Vascular endothelial growth factor receptor-1 regulates postnatal angiogenesis through inhibition of the excessive activation of Akt.
Article Details
- CitationCopy to clipboard
Nishi J, Minamino T, Miyauchi H, Nojima A, Tateno K, Okada S, Orimo M, Moriya J, Fong GH, Sunagawa K, Shibuya M, Komuro I
Vascular endothelial growth factor receptor-1 regulates postnatal angiogenesis through inhibition of the excessive activation of Akt.
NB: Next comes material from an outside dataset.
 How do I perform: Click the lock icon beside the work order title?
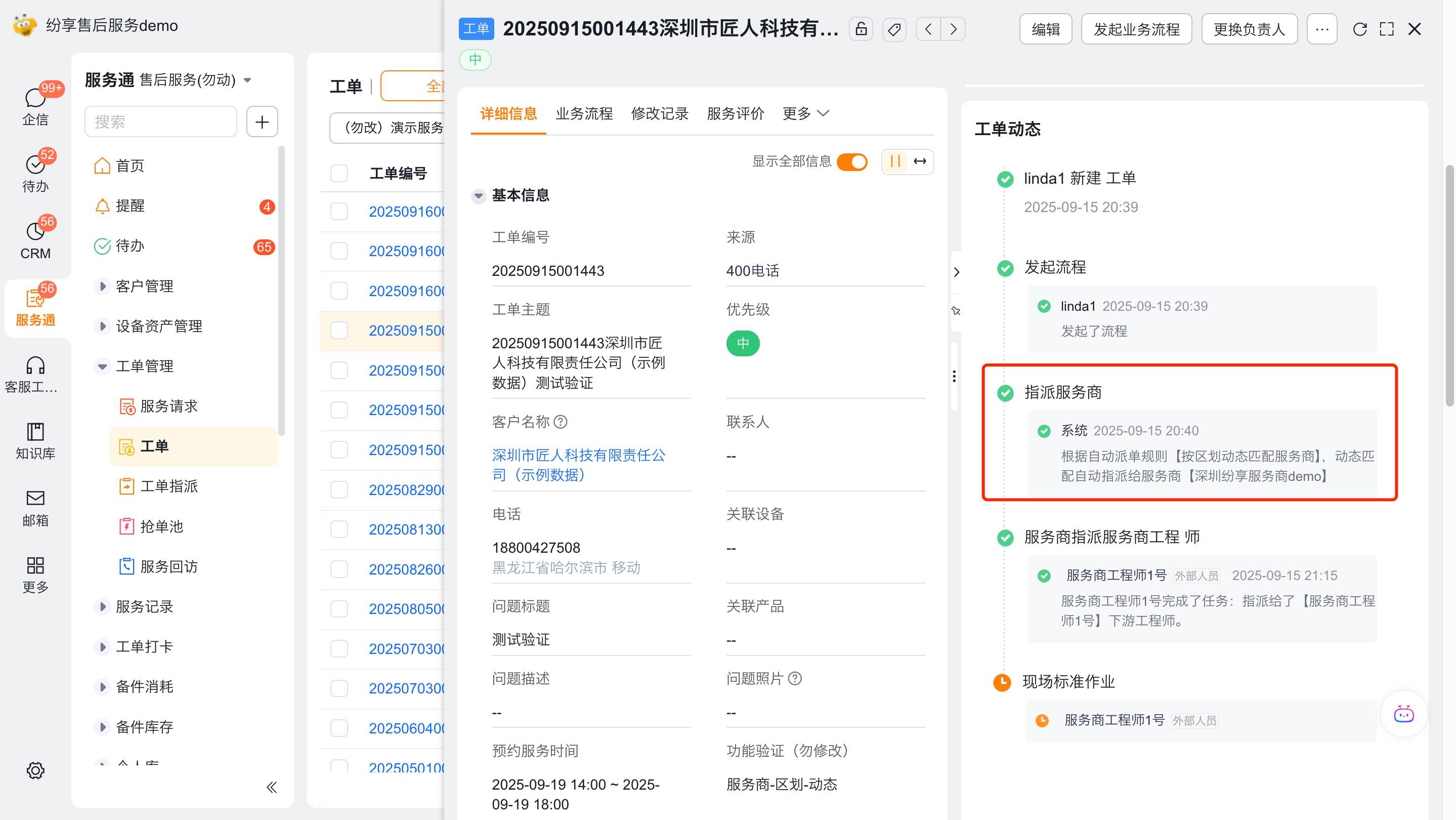pos(861,29)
Circ Res. 2008 Aug 1;103(3):261-8. doi: 10.1161/CIRCRESAHA.108.174128. Epub 2008 Jun 26.
- PubMed ID
- 18583712 [ View in PubMed]
- Abstract
Vascular endothelial growth factor (VEGF) binds both VEGF receptor-1 (VEGFR-1) and VEGF receptor-2 (VEGFR-2). Activation of VEGFR-2 is thought to play a major role in the regulation of endothelial function by VEGF. Recently, specific ligands for VEGFR-1 have been reported to have beneficial effects when used to treat ischemic diseases. However, the role of VEGFR-1 in angiogenesis is not fully understood. In this study, we showed that VEGFR-1 performs "fine tuning" of VEGF signaling to induce neovascularization. We examined the effects of retroviral vectors expressing a small interference RNA that targeted either the VEGFR-1 gene or the VEGFR-2 gene. Deletion of either VEGFR-1 or VEGFR-2 reduced the ability of endothelial cells to form capillaries. Deletion of VEGFR-1 markedly reduced endothelial cell proliferation and induced premature senescence of endothelial cells. In contrast, deletion of VEGFR-2 significantly impaired endothelial cell survival. When VEGFR-1 expression was blocked, VEGF constitutively activated Akt signals and thus induced endothelial cell senescence via a p53-dependent pathway. VEGFR-1(+/-) mice exhibited an increase of endothelial Akt activity and showed an impaired neovascularization in response to ischemia, and this impairment was ameliorated in VEGFR-1(+/-) Akt1(+/-) mice. These results suggest that VEGFR-1 plays a critical role in the maintenance of endothelial integrity by modulating the VEGF/Akt signaling pathway.